**Parts of the exercise**
a - List every tool or service that the GSoC proposal says to use for packaging.
b - Write the next part of the GSoC proposal, starting after its last line.
-------- Extract --------
As a scientist I’m constantly worried about the reproducibility of my results and the clarity of my codes.
My research topic is directly related to climate science and that’s the main reason I chose to apply to the Climate Code Foundation project for the GoSC. That way, I will be exposed to a learning environment with good coding practice, and I’ll have the opportunity to work with other scientists in a programming effort, as well as sharpen my Python skills.
I’ll separate my ideas into some quick-hacks (short term goals) and a more in-depth/open-ended programming exercise (long term goals). The short term goals that will deliver a simple solution to the project ideas presented at the website and at the same time as serve as a starting point to dig deeper into the ccc-gistemp code. Whilst long term goal the long will serve as the primary programming programming project for the GSoC.
Short term goals
1) One-clicking packaging
- Make the code installable using Python distutils via a setup.py for linux user.
- Create of binary packages for many linux distros using OpenSUSE Build Service as a test of the setup.py approach.
- Create a Windows binary via py2exe and a MacApp via Appinstall.
-------- Records supplied --------
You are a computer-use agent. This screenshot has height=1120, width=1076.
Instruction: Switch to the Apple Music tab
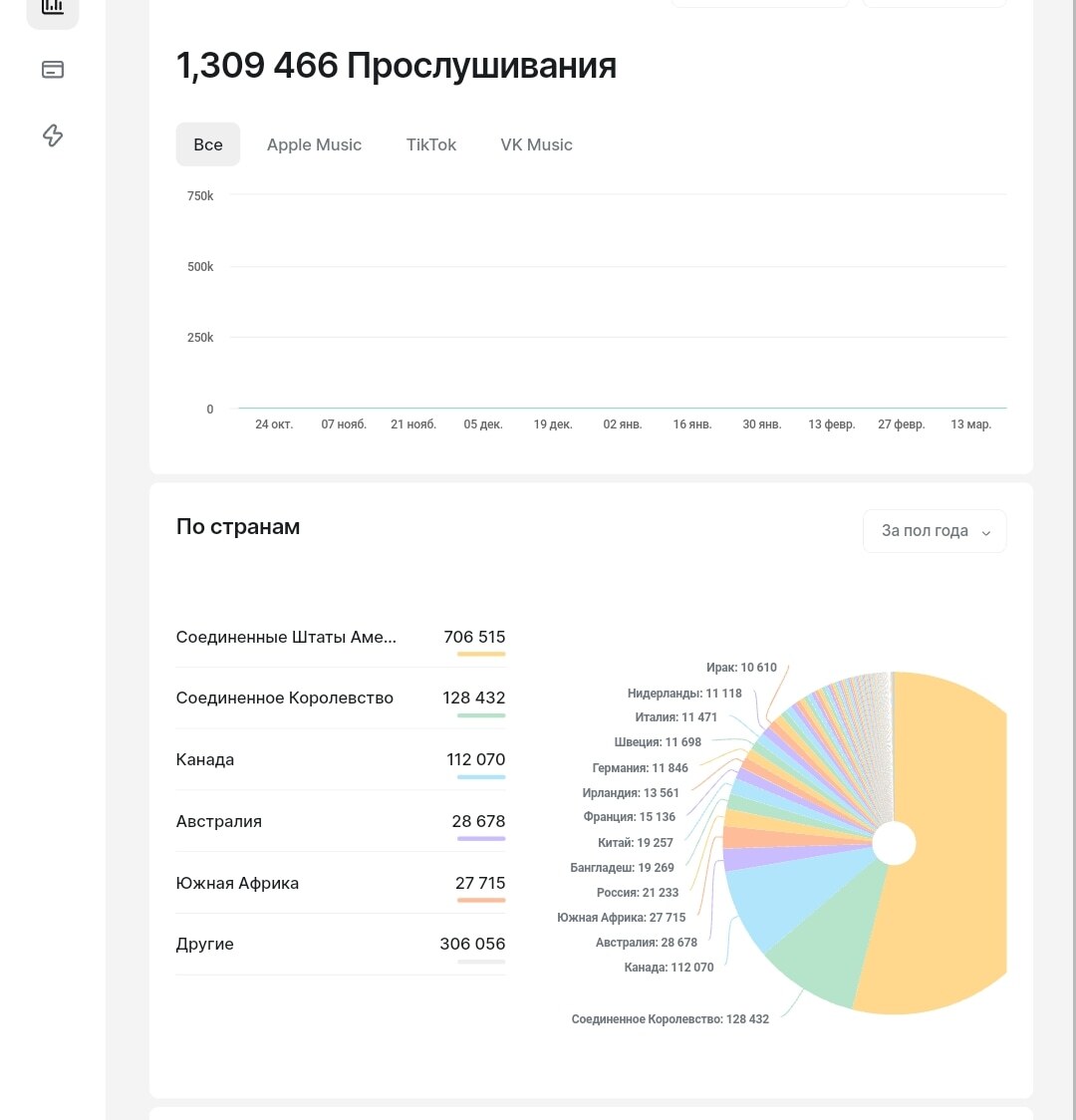click(x=314, y=144)
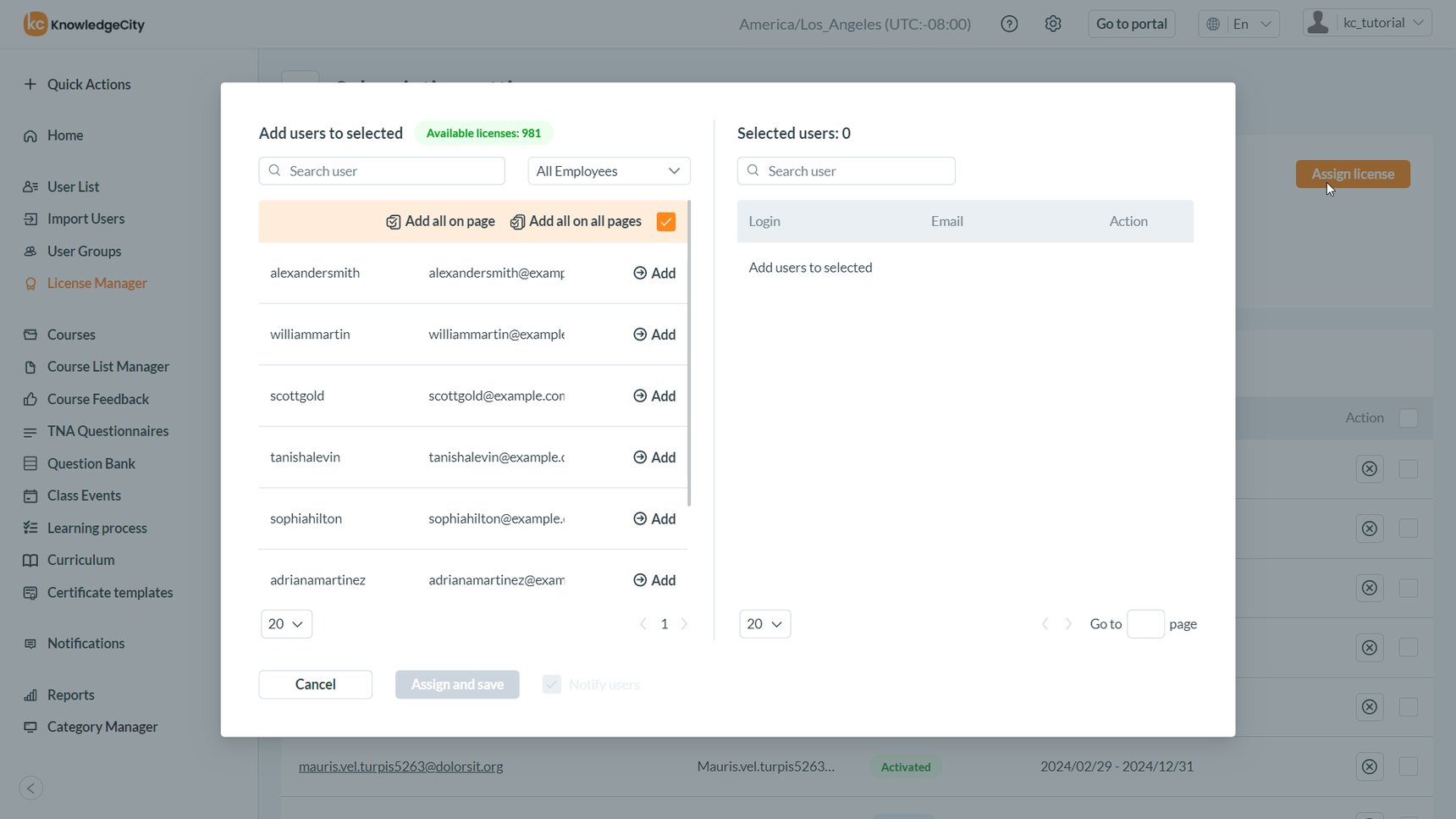Click the globe language icon
This screenshot has height=819, width=1456.
pyautogui.click(x=1212, y=24)
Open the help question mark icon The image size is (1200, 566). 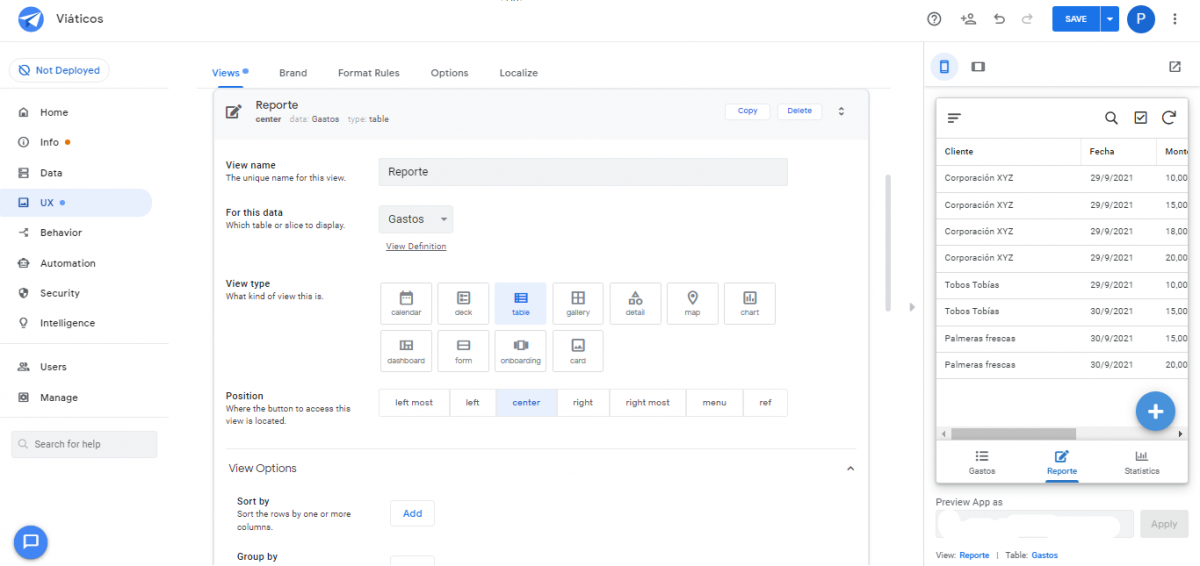[x=934, y=19]
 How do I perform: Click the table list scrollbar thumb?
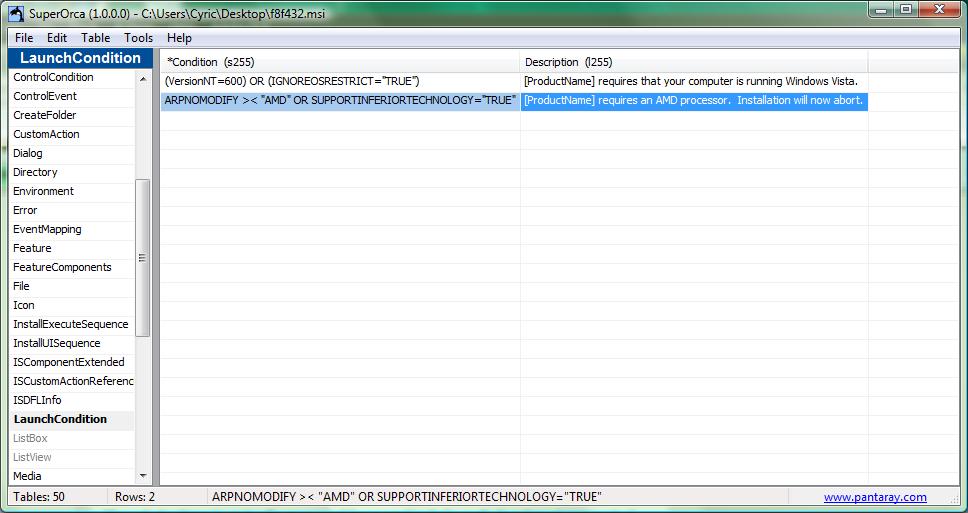click(142, 257)
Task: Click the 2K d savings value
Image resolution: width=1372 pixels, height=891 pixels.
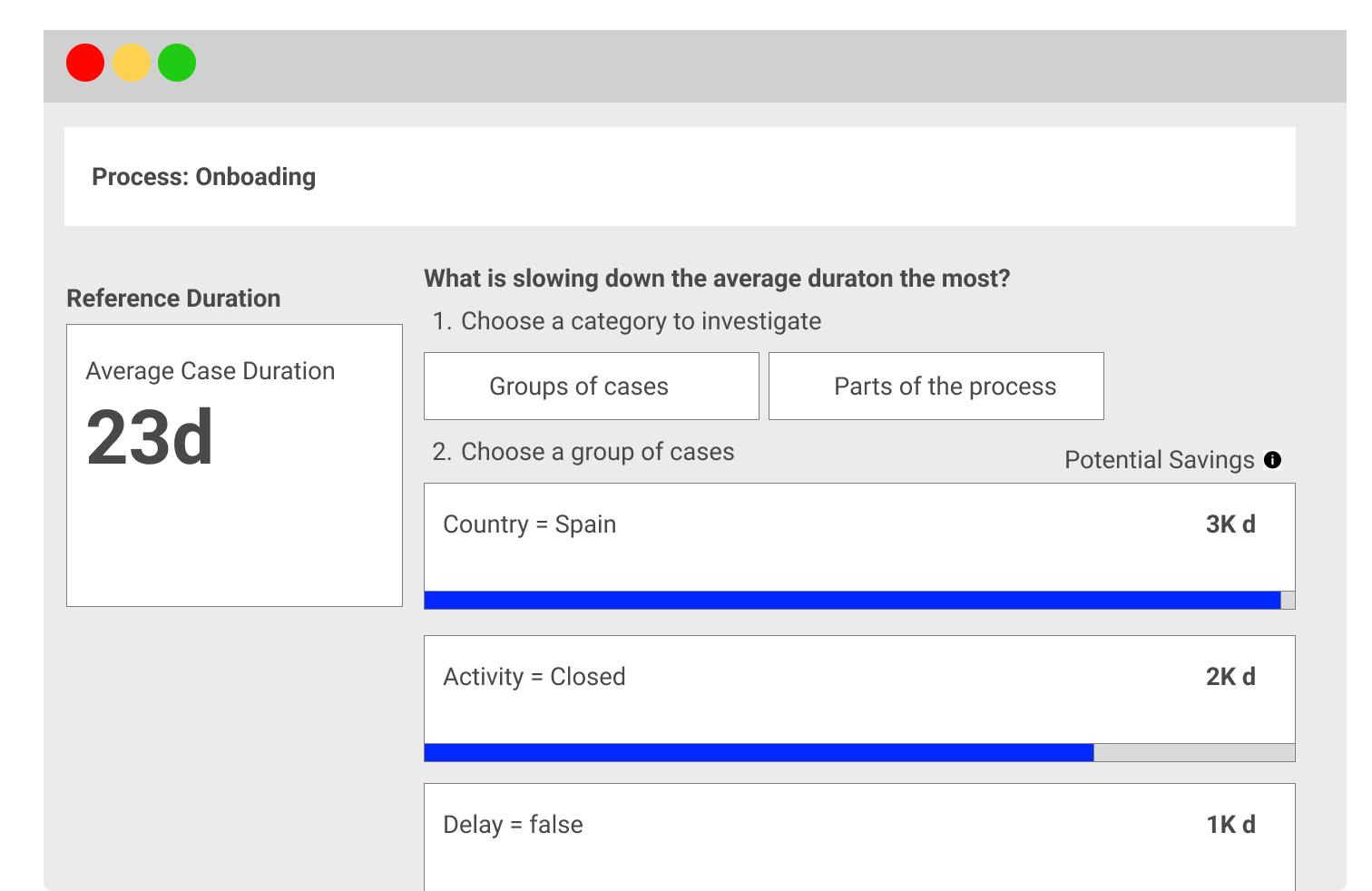Action: 1230,677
--------
**Replies**
a - Python distutils, OpenSUSE Build Service, py2exe, Appinstall

b -
2) Excel support
- Add read/write capabilities with the Python module xlrd or just a function to read/write a csv file of the data.
3) Climate science libraries
- Adapt parts of my own project, python-seawater (TEOS-10) to ccc-gistemp.
- Implement the Conservative Temperature (CT) algorithm.
- Propose a new Sea Surface Temperature (CT) over oceans when Salinity data is available.
Long term goals
4) NumPy implementation
- Make use of NumPy function when applicable inside the ccc-gistmp code.
- Create Unittest for all NumPy and non-NumPy computations to guarantee a safe programming environment and testing for installation on other platforms.
- Write automatic documentation for sphinx with and some examples on how to use the code.
5) Super Whizzy Visualisation Browser
- Create an easy to use GUI to for scientific and non-scientific community alike, built on top of Enthought’s Trait-GUI.
My PhD research is a study of the winter water formation in the Gulf of Maine and the Ocean Mixed Layer evolution throughout the year. Right now I’m working on a preliminary paper where most of the code used will be made available on my personal web page together with the results.
My proposal is to tackle all short term goals in the first quarter of the summer to get familiar with the ccc-gistemp and at the same time produce some simple results.
The last 3 quarters will be used to execute the long term goals.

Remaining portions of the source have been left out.